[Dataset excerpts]
>>

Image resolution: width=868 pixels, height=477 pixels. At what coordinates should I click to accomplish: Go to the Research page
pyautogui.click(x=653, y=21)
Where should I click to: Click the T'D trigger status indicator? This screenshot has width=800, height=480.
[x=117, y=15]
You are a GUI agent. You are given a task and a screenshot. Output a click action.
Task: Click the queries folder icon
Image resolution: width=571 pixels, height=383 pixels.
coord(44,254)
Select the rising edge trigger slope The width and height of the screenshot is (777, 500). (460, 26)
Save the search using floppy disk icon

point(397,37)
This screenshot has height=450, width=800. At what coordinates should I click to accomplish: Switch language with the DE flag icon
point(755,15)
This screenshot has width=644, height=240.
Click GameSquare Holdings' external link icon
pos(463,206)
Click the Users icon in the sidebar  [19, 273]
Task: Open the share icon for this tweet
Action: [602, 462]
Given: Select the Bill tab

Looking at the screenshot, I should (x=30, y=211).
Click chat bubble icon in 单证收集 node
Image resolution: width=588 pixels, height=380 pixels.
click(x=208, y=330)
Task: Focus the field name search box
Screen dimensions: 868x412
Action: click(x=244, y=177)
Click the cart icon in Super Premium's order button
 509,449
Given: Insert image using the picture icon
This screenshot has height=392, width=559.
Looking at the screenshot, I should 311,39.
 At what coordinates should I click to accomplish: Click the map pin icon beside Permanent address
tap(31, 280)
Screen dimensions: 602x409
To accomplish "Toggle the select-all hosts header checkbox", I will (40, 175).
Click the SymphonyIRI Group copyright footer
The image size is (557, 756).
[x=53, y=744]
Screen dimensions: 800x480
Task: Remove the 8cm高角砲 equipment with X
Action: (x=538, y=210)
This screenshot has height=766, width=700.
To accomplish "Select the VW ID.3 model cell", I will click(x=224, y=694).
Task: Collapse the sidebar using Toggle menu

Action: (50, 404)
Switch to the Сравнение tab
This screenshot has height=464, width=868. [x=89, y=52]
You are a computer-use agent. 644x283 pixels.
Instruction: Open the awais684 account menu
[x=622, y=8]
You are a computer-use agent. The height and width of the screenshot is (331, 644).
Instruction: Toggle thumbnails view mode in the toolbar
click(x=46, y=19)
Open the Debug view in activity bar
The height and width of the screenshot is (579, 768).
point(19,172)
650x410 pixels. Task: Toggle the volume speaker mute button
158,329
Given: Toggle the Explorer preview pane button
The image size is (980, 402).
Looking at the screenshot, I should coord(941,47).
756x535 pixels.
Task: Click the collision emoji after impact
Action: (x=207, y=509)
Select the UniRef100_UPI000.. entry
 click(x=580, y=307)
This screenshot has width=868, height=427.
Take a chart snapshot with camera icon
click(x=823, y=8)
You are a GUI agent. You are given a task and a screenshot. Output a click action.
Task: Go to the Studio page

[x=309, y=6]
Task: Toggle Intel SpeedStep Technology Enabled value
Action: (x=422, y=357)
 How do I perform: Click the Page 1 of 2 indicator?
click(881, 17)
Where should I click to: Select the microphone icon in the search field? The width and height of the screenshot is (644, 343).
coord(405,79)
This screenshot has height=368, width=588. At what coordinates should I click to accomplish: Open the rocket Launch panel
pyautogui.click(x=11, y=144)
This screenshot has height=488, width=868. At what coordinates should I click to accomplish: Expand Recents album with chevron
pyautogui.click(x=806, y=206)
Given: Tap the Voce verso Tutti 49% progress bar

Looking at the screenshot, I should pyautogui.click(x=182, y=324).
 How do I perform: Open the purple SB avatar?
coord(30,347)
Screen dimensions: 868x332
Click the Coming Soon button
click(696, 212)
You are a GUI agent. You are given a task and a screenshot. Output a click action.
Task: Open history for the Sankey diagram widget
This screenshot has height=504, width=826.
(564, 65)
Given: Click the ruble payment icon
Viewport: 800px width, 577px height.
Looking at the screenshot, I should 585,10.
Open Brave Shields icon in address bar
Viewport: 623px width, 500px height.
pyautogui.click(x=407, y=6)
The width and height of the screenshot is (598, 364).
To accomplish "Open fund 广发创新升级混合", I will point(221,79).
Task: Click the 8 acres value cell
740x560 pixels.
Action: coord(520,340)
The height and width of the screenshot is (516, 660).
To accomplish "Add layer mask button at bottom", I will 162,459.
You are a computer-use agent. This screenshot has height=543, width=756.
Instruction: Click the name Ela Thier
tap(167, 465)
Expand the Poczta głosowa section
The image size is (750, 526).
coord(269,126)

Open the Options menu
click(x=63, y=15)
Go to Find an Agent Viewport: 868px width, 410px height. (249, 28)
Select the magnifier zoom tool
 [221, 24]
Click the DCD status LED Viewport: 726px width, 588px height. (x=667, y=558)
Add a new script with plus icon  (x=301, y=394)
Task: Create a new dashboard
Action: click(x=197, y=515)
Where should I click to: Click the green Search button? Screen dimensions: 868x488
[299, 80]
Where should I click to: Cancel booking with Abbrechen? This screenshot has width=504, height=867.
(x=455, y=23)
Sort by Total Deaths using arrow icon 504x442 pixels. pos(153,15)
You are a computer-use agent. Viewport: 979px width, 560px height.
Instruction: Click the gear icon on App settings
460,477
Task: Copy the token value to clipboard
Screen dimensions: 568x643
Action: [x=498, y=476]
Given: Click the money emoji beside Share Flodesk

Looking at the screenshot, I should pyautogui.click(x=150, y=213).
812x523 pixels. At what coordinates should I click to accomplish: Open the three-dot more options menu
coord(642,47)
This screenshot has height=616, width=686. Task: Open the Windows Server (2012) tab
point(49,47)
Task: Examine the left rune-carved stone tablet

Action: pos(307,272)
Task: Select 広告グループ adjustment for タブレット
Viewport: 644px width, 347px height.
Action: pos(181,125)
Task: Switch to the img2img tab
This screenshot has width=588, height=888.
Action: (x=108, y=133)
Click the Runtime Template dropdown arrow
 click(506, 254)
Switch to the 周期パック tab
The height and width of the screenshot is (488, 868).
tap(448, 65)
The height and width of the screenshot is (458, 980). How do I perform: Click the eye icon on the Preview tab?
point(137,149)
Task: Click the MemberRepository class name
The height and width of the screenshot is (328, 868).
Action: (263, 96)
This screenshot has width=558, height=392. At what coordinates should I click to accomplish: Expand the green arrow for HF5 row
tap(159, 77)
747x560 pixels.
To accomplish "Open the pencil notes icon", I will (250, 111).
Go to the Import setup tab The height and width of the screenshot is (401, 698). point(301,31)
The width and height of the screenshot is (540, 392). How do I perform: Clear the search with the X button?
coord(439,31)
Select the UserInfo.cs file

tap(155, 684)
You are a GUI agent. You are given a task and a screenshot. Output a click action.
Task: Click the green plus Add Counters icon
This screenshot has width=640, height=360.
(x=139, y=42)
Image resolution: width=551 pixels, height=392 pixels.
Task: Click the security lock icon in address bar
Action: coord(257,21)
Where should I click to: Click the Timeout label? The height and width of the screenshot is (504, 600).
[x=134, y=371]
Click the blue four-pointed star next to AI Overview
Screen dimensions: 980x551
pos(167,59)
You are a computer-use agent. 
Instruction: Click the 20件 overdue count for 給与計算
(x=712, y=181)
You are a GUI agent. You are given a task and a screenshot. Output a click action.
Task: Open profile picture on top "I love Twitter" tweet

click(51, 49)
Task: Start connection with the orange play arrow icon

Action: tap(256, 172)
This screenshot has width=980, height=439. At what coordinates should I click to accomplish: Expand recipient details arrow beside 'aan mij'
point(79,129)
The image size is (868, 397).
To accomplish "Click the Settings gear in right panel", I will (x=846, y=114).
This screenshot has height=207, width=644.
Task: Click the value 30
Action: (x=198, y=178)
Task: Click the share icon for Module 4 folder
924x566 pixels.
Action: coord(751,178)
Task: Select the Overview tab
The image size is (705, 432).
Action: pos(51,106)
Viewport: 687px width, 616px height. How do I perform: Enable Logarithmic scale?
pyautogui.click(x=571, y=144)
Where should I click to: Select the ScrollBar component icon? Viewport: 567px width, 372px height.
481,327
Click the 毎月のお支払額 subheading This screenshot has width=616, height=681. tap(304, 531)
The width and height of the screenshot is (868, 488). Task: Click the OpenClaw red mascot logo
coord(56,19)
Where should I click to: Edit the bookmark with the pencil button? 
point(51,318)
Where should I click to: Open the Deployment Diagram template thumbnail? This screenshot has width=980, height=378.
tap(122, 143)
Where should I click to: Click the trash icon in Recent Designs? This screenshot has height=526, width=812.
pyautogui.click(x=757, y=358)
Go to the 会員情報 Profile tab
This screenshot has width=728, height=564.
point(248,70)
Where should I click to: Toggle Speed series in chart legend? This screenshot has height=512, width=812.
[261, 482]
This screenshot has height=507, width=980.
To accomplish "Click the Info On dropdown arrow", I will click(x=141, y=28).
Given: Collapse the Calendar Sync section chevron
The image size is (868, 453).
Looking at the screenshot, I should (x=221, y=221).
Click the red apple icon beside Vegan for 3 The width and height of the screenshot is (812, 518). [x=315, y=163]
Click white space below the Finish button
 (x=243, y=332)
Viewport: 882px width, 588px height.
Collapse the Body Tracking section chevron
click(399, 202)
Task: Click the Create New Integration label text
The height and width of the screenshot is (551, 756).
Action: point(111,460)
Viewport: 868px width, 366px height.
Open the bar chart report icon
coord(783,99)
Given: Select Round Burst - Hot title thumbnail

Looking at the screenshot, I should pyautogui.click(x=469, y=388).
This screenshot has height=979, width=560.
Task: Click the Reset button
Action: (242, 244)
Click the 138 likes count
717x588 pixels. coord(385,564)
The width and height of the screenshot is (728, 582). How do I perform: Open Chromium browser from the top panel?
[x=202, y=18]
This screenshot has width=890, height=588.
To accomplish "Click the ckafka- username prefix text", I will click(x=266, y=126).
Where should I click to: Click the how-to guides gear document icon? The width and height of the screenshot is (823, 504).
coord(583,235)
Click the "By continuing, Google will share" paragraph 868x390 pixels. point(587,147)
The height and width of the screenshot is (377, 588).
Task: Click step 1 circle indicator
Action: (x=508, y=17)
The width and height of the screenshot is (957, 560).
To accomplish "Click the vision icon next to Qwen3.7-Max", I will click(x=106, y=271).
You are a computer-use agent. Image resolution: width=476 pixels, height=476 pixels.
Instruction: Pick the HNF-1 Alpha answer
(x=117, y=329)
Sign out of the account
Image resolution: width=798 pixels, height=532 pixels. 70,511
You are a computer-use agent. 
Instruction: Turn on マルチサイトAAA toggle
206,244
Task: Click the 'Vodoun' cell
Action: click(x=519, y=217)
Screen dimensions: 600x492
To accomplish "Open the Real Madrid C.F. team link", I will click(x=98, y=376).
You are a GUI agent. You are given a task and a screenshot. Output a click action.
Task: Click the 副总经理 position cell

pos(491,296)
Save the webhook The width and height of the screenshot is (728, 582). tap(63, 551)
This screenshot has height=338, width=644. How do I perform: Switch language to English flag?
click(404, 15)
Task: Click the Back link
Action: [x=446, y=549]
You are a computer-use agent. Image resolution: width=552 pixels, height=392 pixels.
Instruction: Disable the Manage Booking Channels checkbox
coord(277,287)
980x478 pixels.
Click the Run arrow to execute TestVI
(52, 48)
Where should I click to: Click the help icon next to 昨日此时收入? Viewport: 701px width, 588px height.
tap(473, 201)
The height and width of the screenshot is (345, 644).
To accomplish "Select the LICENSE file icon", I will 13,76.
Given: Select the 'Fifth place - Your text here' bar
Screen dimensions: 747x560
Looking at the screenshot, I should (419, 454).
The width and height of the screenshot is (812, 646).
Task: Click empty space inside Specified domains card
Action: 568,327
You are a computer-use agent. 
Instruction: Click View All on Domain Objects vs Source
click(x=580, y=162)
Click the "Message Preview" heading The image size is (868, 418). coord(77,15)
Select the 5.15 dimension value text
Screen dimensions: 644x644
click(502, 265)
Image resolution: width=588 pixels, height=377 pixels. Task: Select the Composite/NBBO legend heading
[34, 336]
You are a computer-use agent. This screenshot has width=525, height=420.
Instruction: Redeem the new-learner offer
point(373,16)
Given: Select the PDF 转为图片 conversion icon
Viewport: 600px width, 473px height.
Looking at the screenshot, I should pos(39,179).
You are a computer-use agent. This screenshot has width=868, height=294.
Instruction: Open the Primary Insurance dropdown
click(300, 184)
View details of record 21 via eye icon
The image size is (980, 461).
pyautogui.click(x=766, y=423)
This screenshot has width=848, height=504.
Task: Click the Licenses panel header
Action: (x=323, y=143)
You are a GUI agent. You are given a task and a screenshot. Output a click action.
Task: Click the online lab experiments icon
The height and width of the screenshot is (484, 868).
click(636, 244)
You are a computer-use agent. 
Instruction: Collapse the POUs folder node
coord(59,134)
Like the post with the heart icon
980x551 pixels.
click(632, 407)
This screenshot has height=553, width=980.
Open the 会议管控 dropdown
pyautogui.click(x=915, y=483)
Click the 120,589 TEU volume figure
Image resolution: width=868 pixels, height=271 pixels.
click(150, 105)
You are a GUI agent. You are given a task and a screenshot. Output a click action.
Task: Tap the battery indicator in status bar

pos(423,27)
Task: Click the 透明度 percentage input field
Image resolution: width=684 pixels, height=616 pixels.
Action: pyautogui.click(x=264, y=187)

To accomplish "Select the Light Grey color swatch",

<<

[EXERCISE PROMPT] Say how many lines in the records hold the word "computer", giving the number by itself.

[SOLVED EXERCISE] 12